Quand ce ne sont pas les parlementaires qui choisissent, ce sont les autres acteurs de la vie nationale, notamment le secteur privé. Mais le mécanisme d’appropriation de l’État ne change pas. Le sénateur de l’Ouest Jean Renel Sénatus, qui déplorait cet accaparement de l’État par des intérêts privés au micro de notre confrère Valéry Numa le jeudi 16 mars 2017, a confirmé l’information du journaliste selon laquelle les charriots rapportent à l’aéroport international Toussaint Louverture en moyenne 3 000 dollars américains par jour. Pourtant, les autorités aéroportuaires cèdent la gestion de ces charriots à un entrepreneur privé pour la modique somme de 3 000 dollars par mois. Plus surprenant encore, précise le sénateur Jean Renel Sénatus, les coûts de fonctionnement de la gestion des charriots demeurent à la charge de l’État.
Un rapport interne commandé par un ancien directeur de l’Autorité aéroportuaire nationale (AAN) précise qu’il y a en moyenne 1 500 usages des charriots par jour à raison de 2 dollars américains par usage, ce qui donne une moyenne de 3 000 dollars américains par jour. American Airlines dispose de vols vers Miami, Fort Lauderdale et New York. Il y a également les vols des compagnies aériennes Jet Blue, Delta, Sunrise, Air Transat, Air Canada, Air Caraïbes, etc. Le trafic aérien est assez important pour rendre très rentable l’utilisation des charriots. Rappelons que dans certains aéroports internationaux comme celui de Montréal au Canada, on ne paie pas pour l’utilisation des charriots.
Pour avoir osé soulever ce problème, le directeur de l’AAN en question a été révoqué immédiatement. Le signal est donc clair et net : on ne touche pas aux intérêts privés des hommes puissants de la République d’Haïti. Celui qui tente de poser le problème de l’intérêt collectif risque d’être sanctionné automatiquement avec la plus grande rigueur.
Aucune institution de contrôle ne prend la chance d’aborder ces problèmes. Ni la Cour supérieure des comptes et du contentieux administratif (CSC/CA), ni l’Unité de lutte contre la corruption (ULCC), ni le Parlement, pour ne citer que ces trois. La mission du Parlement est détournée et les fonctions de l’État sont perverties. Le bien commun n’est plus au centre des débats. Le vote du parlementaire est déterminé uniquement par ses privilèges et ceux de ses patrons. Sans aucun souci pour l’éthique. Toutes les grandes décisions de l’État donnent lieu à un marché lucratif. Qu’il s’agisse de la formation d’un cabinet ministériel ou du vote d’une loi. Dans un tel contexte de délabrement institutionnel, d’absence de conscience collective et de mépris du bien commun, aucun développement économique n’est envisageable.

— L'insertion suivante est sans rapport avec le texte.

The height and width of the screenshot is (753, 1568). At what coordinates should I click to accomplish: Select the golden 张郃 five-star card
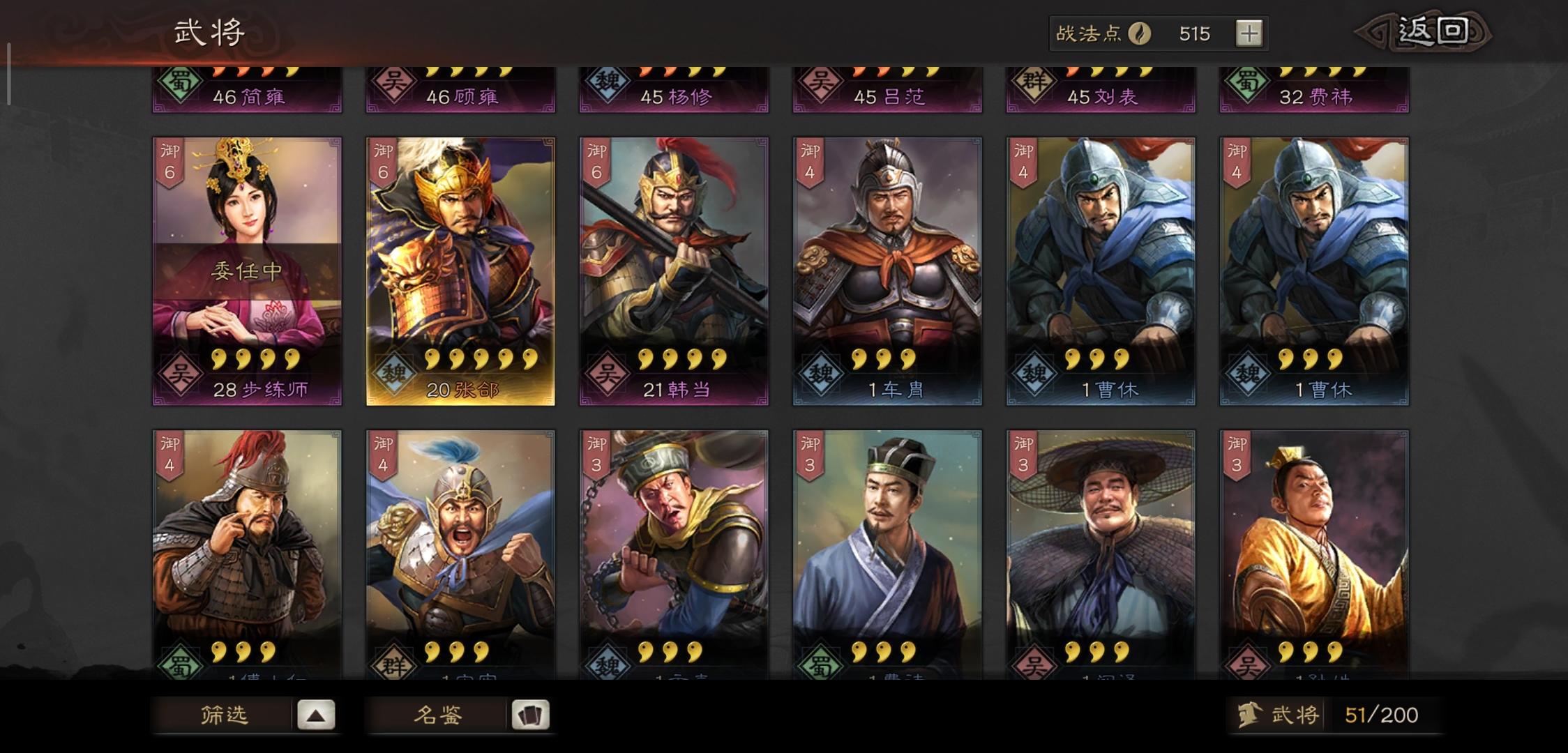click(x=460, y=271)
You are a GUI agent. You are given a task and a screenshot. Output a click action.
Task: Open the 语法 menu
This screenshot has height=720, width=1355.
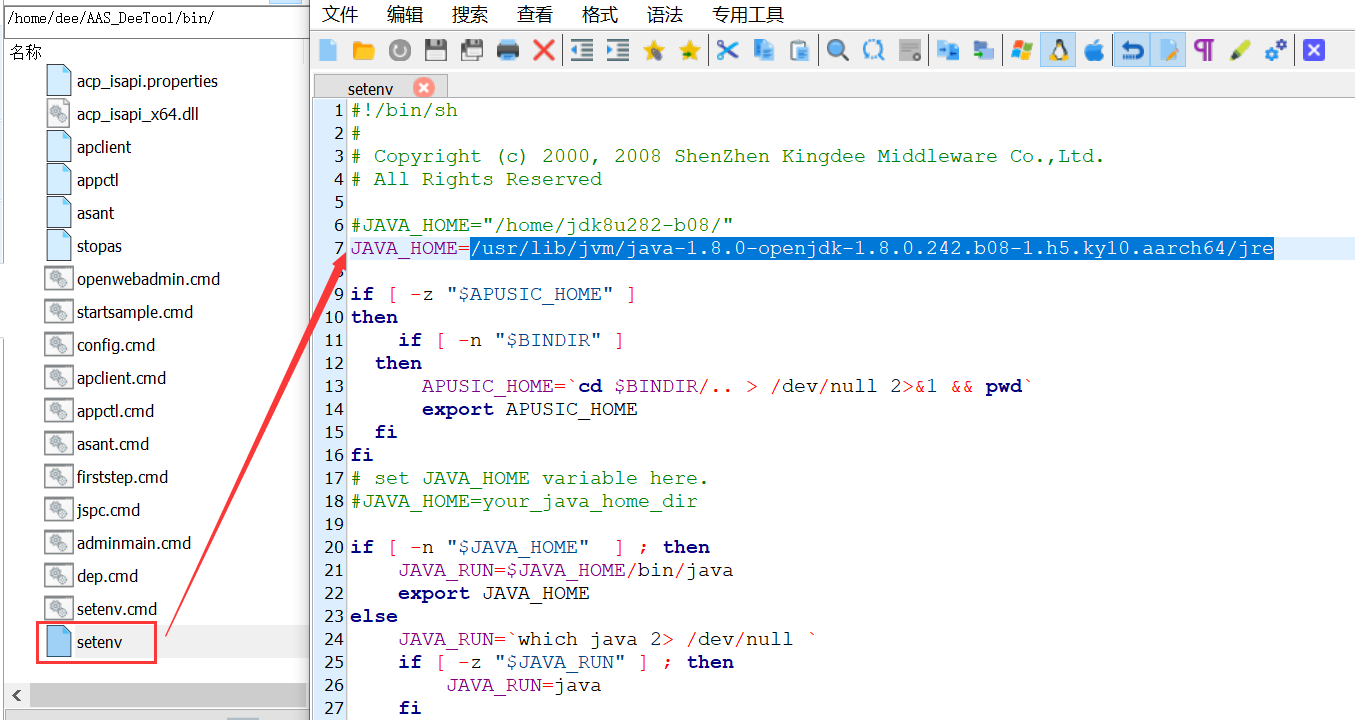click(665, 14)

On peut également se questionner sur le pouvoir réel du chef de gouvernement, voire du président de la République. Les ministres, secrétaires d’État et directeurs généraux ne prêtent allégeance qu’à leurs parrains. Ils ne reçoivent d’ordre de nulle autre personne. L’ancien Premier ministre Garry Conille peut en témoigner. Comment les chefs du pouvoir exécutif peuvent-ils appliquer efficacement un programme gouvernemental avec des ministres, secrétaires d’État et des directeurs généraux ayant des intérêts et des agendas divergents et soumis à des autorités différentes ?
Le sénateur de l’Ouest Patrice Dumont a pris ses distances par rapport à cette pratique malsaine. Il est resté à l’écart du partage des postes, a indiqué le sénateur Lambert. Pour l’intérêt collectif, c’est un ouf de soulagement. Il pourra demander des comptes au pouvoir exécutif sans crainte de se faire tirer les oreilles. Mais sur le plan individuel, c’est un choix risqué pour sa réélection. Il ne pourra pas embaucher ses partisans les plus fidèles. Il ne bénéficiera pas de la largesse d’un ministère ou d’un organisme déconcentré pour financer sa campagne. Il risque d’ailleurs d’être très isolé au Parlement.

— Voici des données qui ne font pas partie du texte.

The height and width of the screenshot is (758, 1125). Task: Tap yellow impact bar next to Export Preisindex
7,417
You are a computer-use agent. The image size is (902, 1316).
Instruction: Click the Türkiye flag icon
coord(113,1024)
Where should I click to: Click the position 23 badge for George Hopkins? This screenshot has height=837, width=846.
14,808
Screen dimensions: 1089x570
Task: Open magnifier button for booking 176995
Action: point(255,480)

À ce niveau, le sénateur Sénatus est très franc : si l’on lui offrait un poste ministériel, il l’accepterait à cœur joie. Il a tellement de partisans à la recherche d’un emploi dans la fonction publique ! Pour sa part, même le poste de ménagère intéresse le sénateur Lambert. C’est pourquoi les ministères ou organismes déconcentrés de l’État contrôlés par les parlementaires sont bondés de leurs partisans, quelques mois plus tard.
Il existe donc un conflit ouvert entre intérêts individuels et collectifs. Dans ce combat, la majorité des parlementaires ont fait le choix des intérêts individuels. Trop souvent mesquins. Le résultat conduit à un véritable désastre économique. Qui pis est, il sera très difficile de retourner à la normale, car beaucoup de parlementaires estiment que leur comportement est tout à fait normal. C’est le cas du sénateur Lambert dans le cadre du choix des dirigeants de l’exécutif. Le sénateur Jacques Sauveur Jean faisait de même en justifiant qu’il était normal qu’il nomme sa femme à la délégation du Nord-Est et sa fille âgée seulement de 21 ans au Consulat d’Haïti à New York. Comme si le népotisme n’était pas un acte de corruption, puni par la loi.

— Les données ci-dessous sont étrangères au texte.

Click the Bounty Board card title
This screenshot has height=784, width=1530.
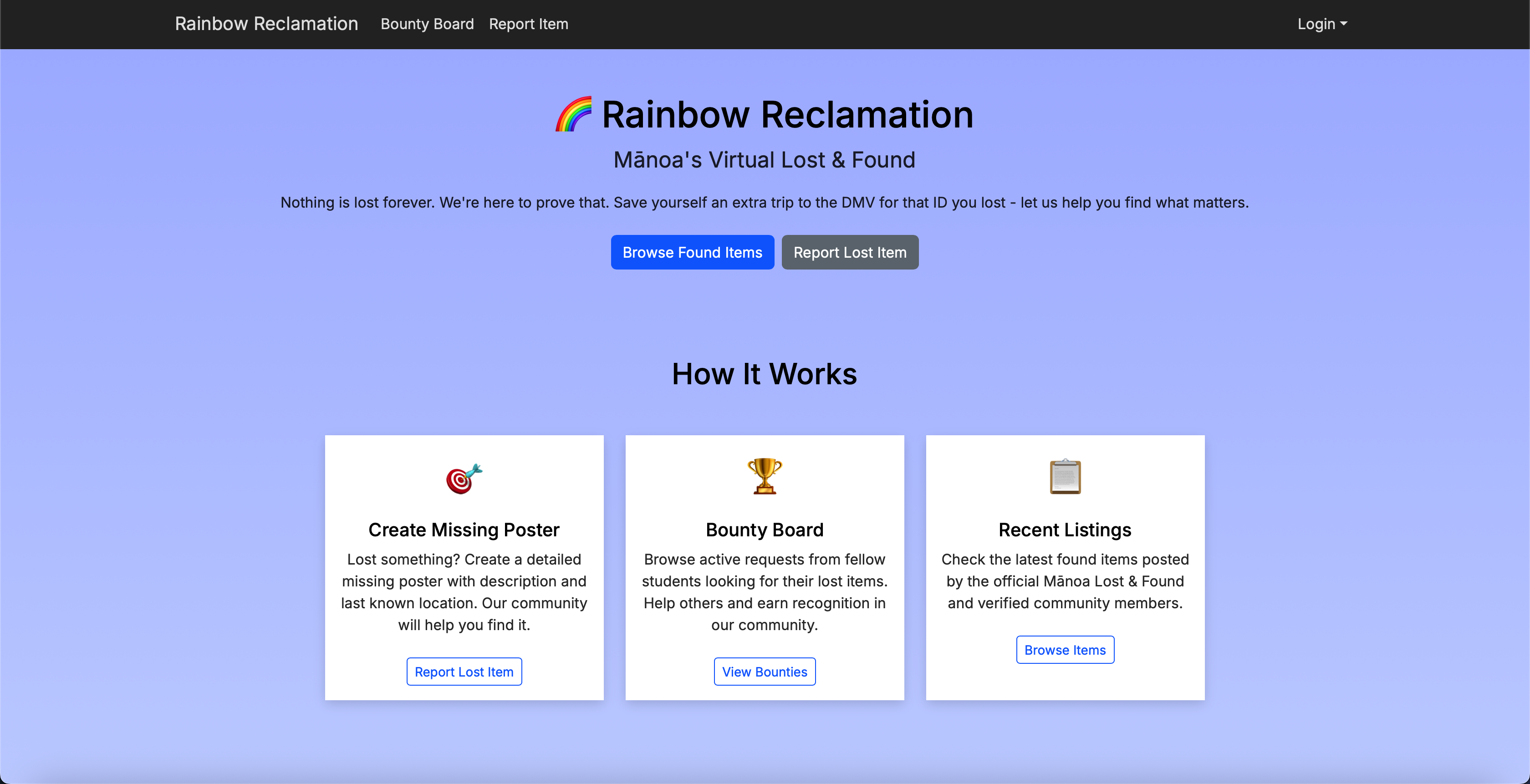click(x=765, y=530)
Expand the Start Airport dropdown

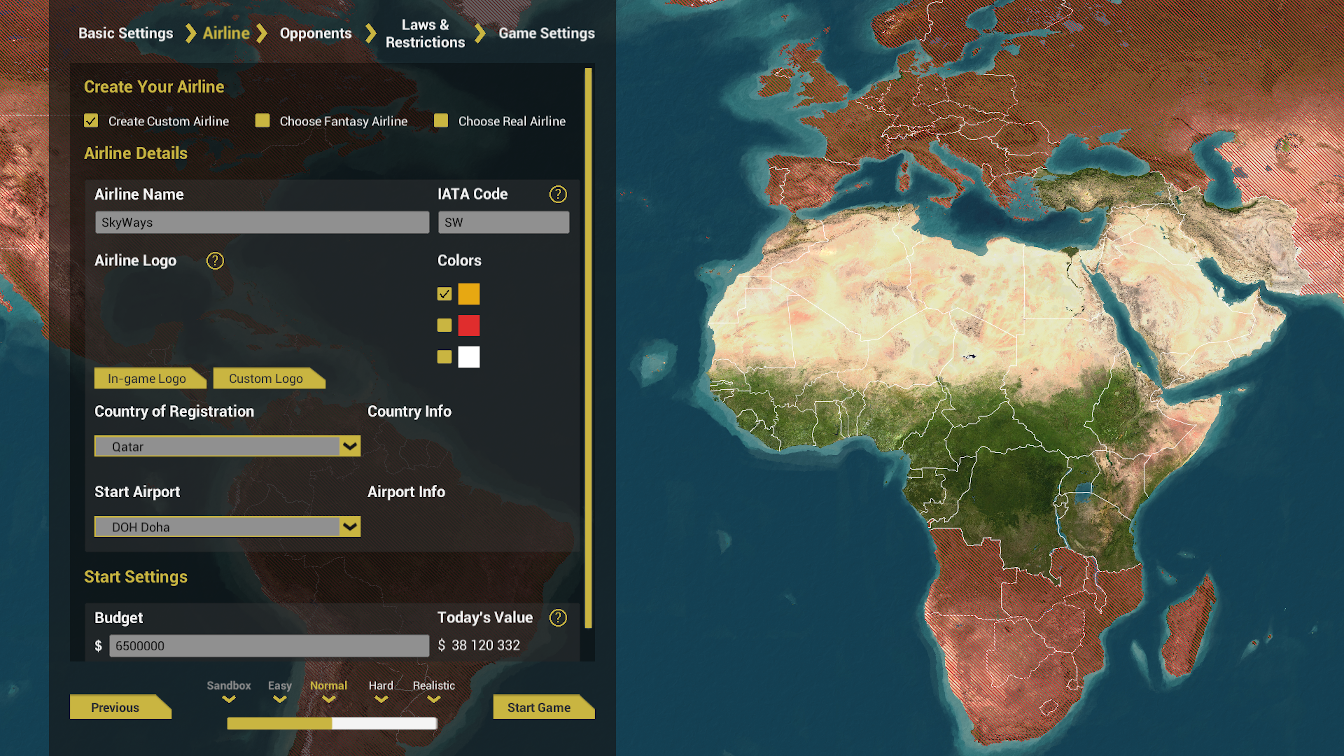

Et la pratique s’étend au plus haut sommet de l’État. Par exemple, l’ex-président Martelly accordait des postes de responsabilité à sa femme et son fils, comme si l’administration publique était son entreprise privée.
En fin de compte, le paysage politique devient complètement souillé. On y retrouve des parlementaires qui achètent des votes au moment de se faire élire. Puis, parvenus au Parlement, ils vendent à leur tour leurs votes au pouvoir exécutif. Comme un commerce où l’on achète puis on vend et revend les votes en dehors de tout débat sur l’avenir de la nation qui se fait de plus en plus sombre. Imaginez un instant que chaque fonctionnaire public exigeait un privilège quelconque pour accomplir un acte relevant de sa fonction comme le font les parlementaires ! Ce serait de la corruption généralisée à tous les niveaux de l’État. Une véritable pagaille !
Aujourd’hui en Haïti, la bonne gouvernance, avec comme corollaire la reddition des comptes, la transparence et la méritocratie, est considérée comme une vue de l’esprit. Les vertus se perdent dans les intérêts individuels comme les fleuves dans la mer. Ce n’est donc pas surprenant qu’Haïti se trouve dans la queue du classement des pays développés.
La ratification de la déclaration de politique générale du Premier ministre Lafontant par le Sénat de la République, malgré les failles du dossier, a poussé l’ancienne sénatrice du département Centre, Edmonde Supplice Bauzile, à publier sur sa page Facebook cette déclaration du président sénégalais Macky Sall : « J'ai supprimé le Sénat et j'ai utilisé les fonds alloués à cette institution pour construire cette centrale, car mon peuple a plus besoin d'électricité que de sénateurs qui ne servent à rien. » En Haïti, c’est tout le Parlement qui serait visé.